- WORK ITEM A -
Reproduce word for word the part of the passage on binge eating that opens with the words containing "The binging and" and closes with "in the dark.".
- WORK ITEM B -
Render this sentence from the passage on binge eating in Spanish: "Binge eating is different from bulimia in that you don’t purge the food."
- WORK ITEM C -
Using the passage on binge eating, answer each question briefly.
(i) How long has the author gone without binging?
(ii) According to NIDDK, what percentage of adult men have binge eating disorder?
(iii) How much weight did Jazz Jennings say she had gained, and over what period?

- TEXT UNDER STUDY -
Then, after dinner the same thing happened — I ate an entire box of dry cereal. The entire time, I felt like I had no control.
The binging and hating myself was a vicious cycle that lasted for years. It became a ritual, something I did when no one was around. I’d usually sit on the kitchen floor in the dark.
Before I was going to binge, I knew I was going to do it. I also felt like there was nothing I could do to stop myself.
That was in the early ‘90s and I literally didn’t know what binge eating was. I’d try to make myself sick, but I could never go through with it.
Binge eating, also known as compulsive eating, is when you eat lots of food in a short amount of time and feel like you can’t control it at all.
This is very different from having a craving, or raging PMS, and eating a whole bag of chips in one sitting.
According to NIDDK, “If you binge eat regularly—at least once a week for 3 months, you may have binge eating disorder.”
After you binge you are filled with regret and shame, yet you can’t seem to break the cycle.
Binge eating is different from bulimia in that you don’t purge the food. It is also the most common eating disorder among the U.S. NIDDK reports, “About 3.5 percent of adult women and 2 percent of adult men have binge eating disorder. For men, binge eating disorder is most common in midlife, between the ages of 45 to 59.”
Jazz Jennings, a 20-year-old transgender activist, recently opened up about her binge-eating on her Instagram saying, “I suffer from binge-eating disorder, a disease in which I’m not only addicted to food, but I eat it in large quantities,” Jennings continued. “My binging, along with an increased appetite I experience from some of the meds I’m on, has caused me to gain almost 100 lbs. in a little less than 2 years. I’m posting this photo because it’s time for me to address my weight gain and hold myself accountable.”
It’s such a brave thing to address so publicly and I only wish there had been this kind of dialogue around the eating disorder when I was younger. I know this post, and the fact that so many outlets are covering it, is going to help so many people feel like they aren’t alone.
“Binge eating can occur in people of average body weight but is more common in people with obesity, particularly severe obesity. However, it is important to note that most people with obesity do not have binge eating disorder,” according to NIDDK.
It’s important to realize how dangerous binge eating really is. In fact, according to the National Eating Disorders Association, it can be life-threatening.
People who suffer from binge eating are often uncomfortable eating around others, always seem to be on a diet, show signs of depression and be highly critical of themselves, and will have lots of weight fluctuations.
If you are living with someone who has suffered from binge eating, you will notice large quantities of food are missing in a very short period of time.
I always binged at night when my parents were in bed and they would always comment about the missing food. After too many close calls, I started buying my own food and binging outside of my house so I could get rid of the food wrappers.
Binge eating is an addiction. It wasn’t until after I had therapy that I realized how severe my problem was. It also felt like a loss after I stopped binging. In a strange way, I looked forward to my time alone with food.
It is very treatable and a full recovery is absolutely possible — I haven’t binged in 25 years.
First, talk to your doctor if you think you or a loved one has a binge eating disorder. They will be able to refer you to a mental health professional who can help. This is helpful because, “Treatment may include therapy to help you change your eating habits, as well as thoughts and feelings that may lead to binge eating and other psychological symptoms,” says NIDDK.
My therapy helped me be aware of my triggers. I threw away the scale and stopped trying to go long periods of time without eating, which were the two biggest things that made me want to binge.
The National Eating Disorder Association has a list of great resources and help — whether you are suffering yourself, think you have a child with Binge Eating Disorder, or you are having a relapse.
The most important thing to realize is there is help and support out there and you don’t have to go through this alone.

- RECORDS PROVIDED -
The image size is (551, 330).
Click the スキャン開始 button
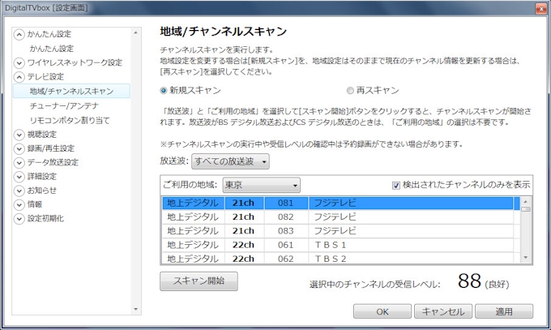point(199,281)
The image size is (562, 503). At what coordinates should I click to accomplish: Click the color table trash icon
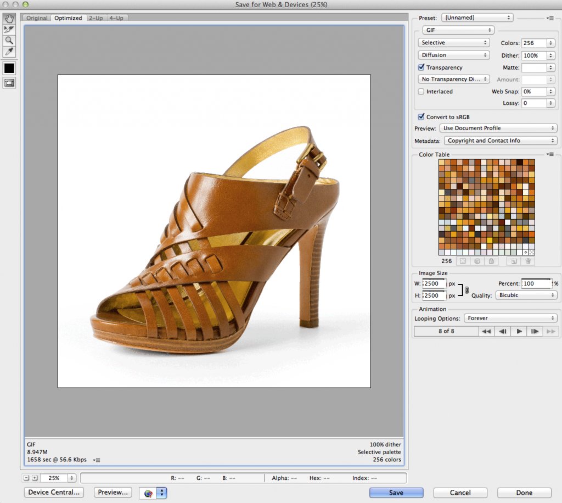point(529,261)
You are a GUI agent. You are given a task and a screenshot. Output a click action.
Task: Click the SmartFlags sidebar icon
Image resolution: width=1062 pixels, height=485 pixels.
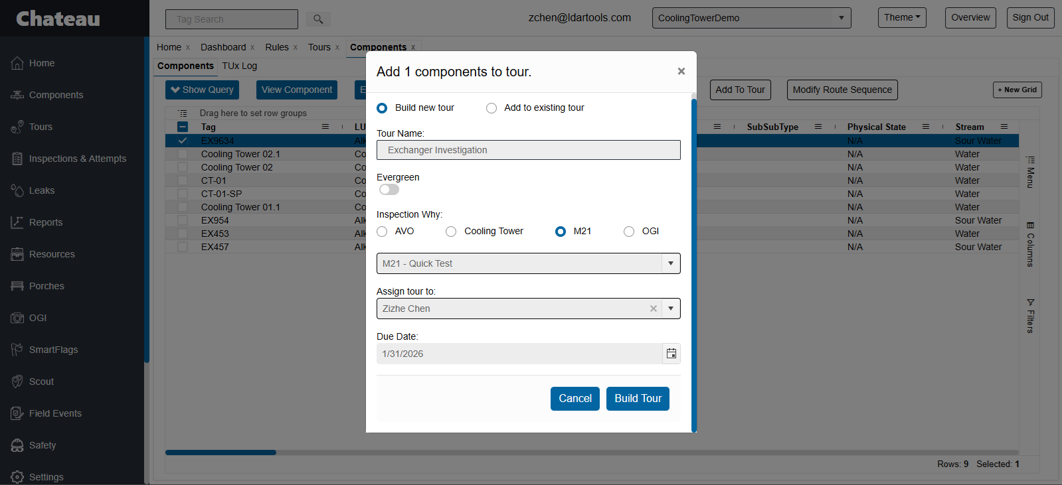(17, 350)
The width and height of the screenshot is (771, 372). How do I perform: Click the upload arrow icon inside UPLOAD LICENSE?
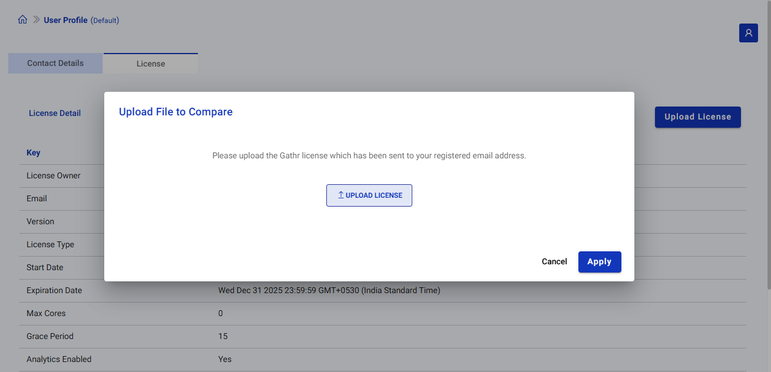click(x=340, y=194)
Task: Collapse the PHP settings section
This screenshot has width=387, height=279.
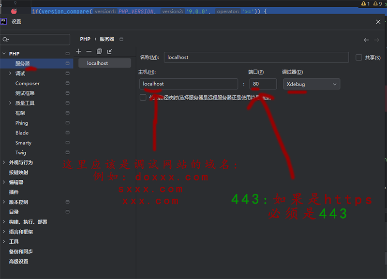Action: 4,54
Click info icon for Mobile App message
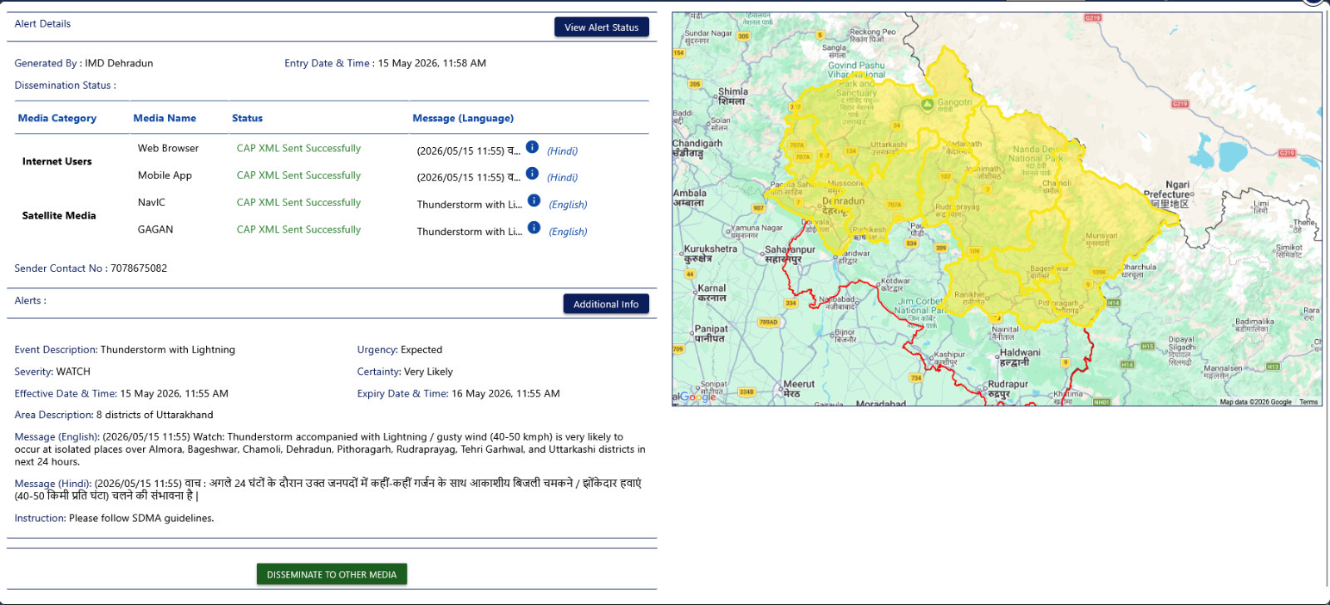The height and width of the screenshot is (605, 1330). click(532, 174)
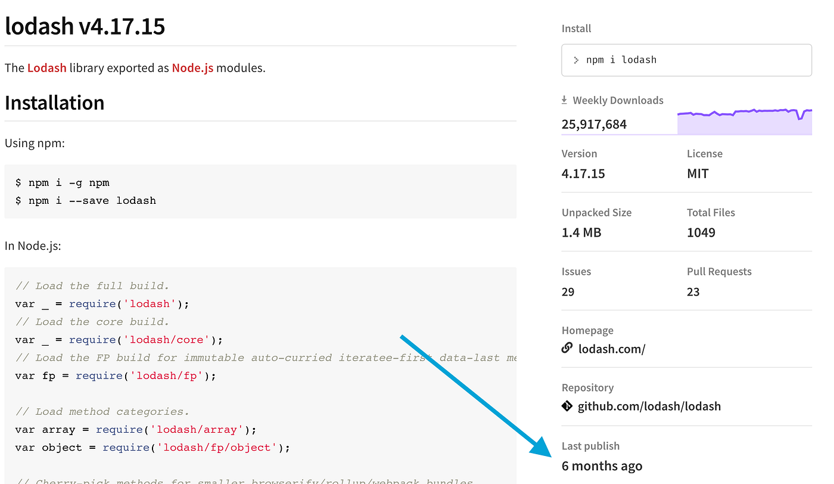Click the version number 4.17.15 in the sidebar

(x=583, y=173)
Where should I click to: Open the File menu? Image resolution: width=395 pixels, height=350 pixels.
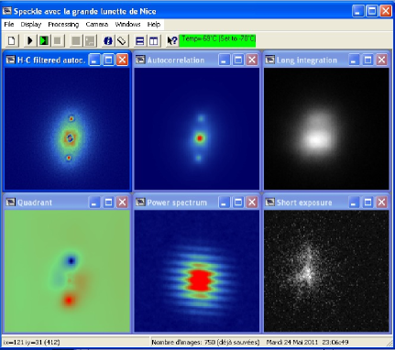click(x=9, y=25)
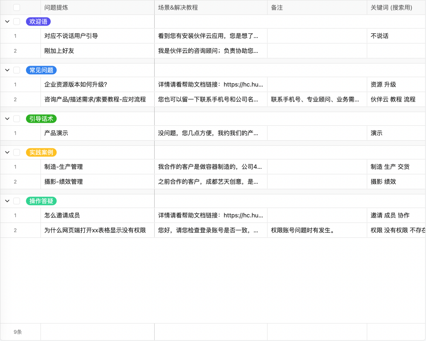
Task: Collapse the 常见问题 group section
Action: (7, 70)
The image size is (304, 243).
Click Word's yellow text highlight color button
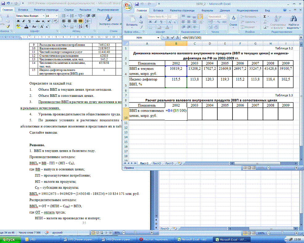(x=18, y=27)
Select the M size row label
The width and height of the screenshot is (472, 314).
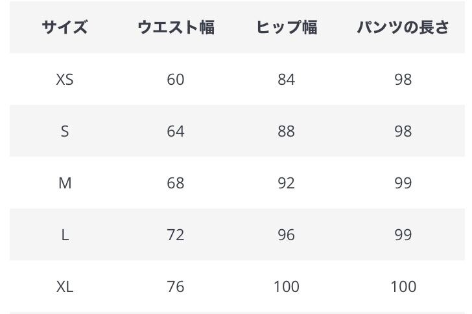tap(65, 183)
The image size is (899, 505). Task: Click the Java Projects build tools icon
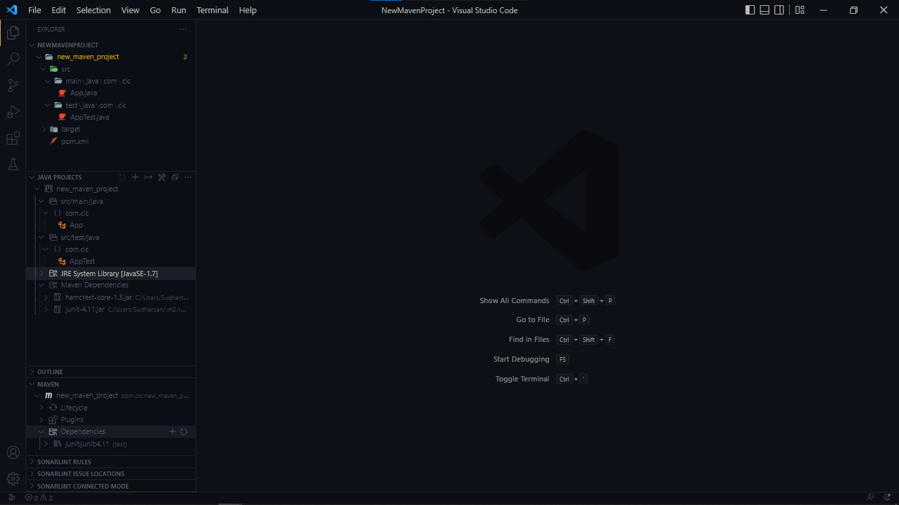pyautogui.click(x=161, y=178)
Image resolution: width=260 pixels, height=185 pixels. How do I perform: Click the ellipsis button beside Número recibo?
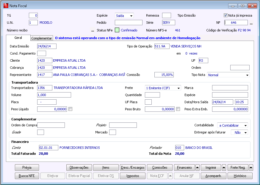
--
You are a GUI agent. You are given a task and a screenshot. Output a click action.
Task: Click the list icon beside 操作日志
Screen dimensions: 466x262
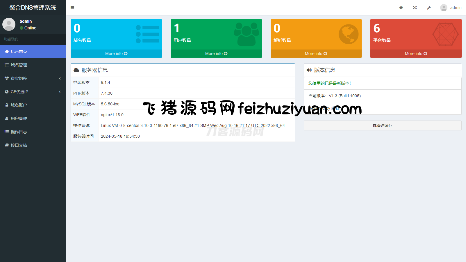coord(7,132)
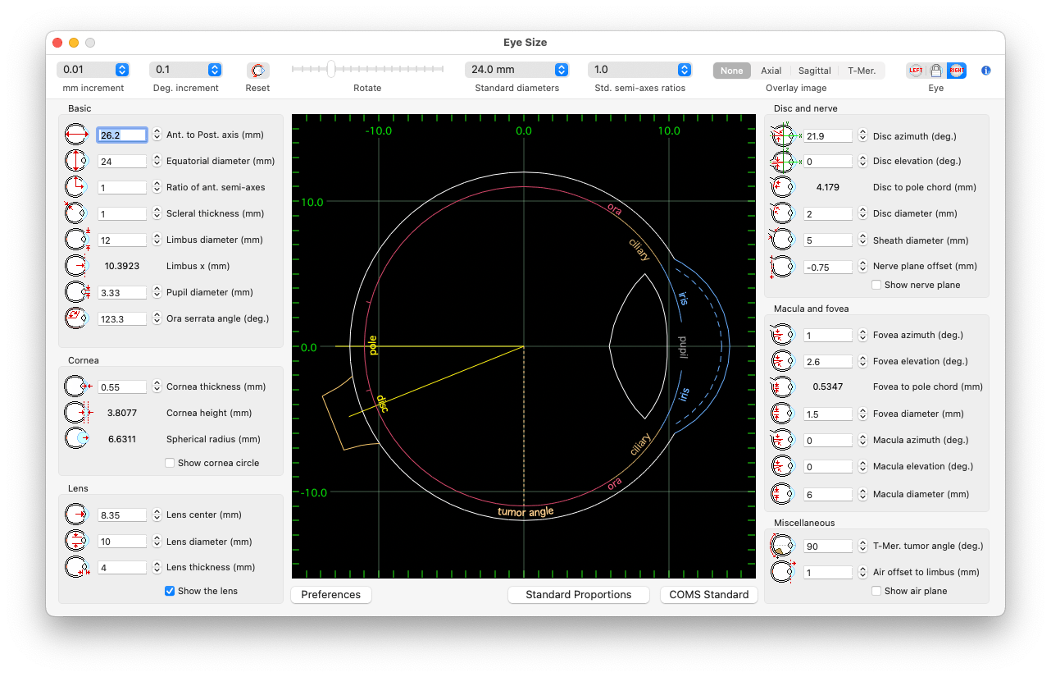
--
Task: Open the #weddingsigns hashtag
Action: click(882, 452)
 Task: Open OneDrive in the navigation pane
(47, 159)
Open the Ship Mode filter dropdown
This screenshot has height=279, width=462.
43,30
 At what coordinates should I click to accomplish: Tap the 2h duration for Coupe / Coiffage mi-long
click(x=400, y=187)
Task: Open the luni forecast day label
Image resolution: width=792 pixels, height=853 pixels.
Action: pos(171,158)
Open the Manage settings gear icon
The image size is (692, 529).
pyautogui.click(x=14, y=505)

- RESPONSE AREA A -
The binging and hating myself was a vicious cycle that lasted for years. It became a ritual, something I did when no one was around. I’d usually sit on the kitchen floor in the dark.

- RESPONSE AREA B -
Los atracones de comida se diferencian de la bulimia en que la comida no se purga.

- RESPONSE AREA C -
(i) 25 years
(ii) 2 percent
(iii) Almost 100 lbs., in a little less than 2 years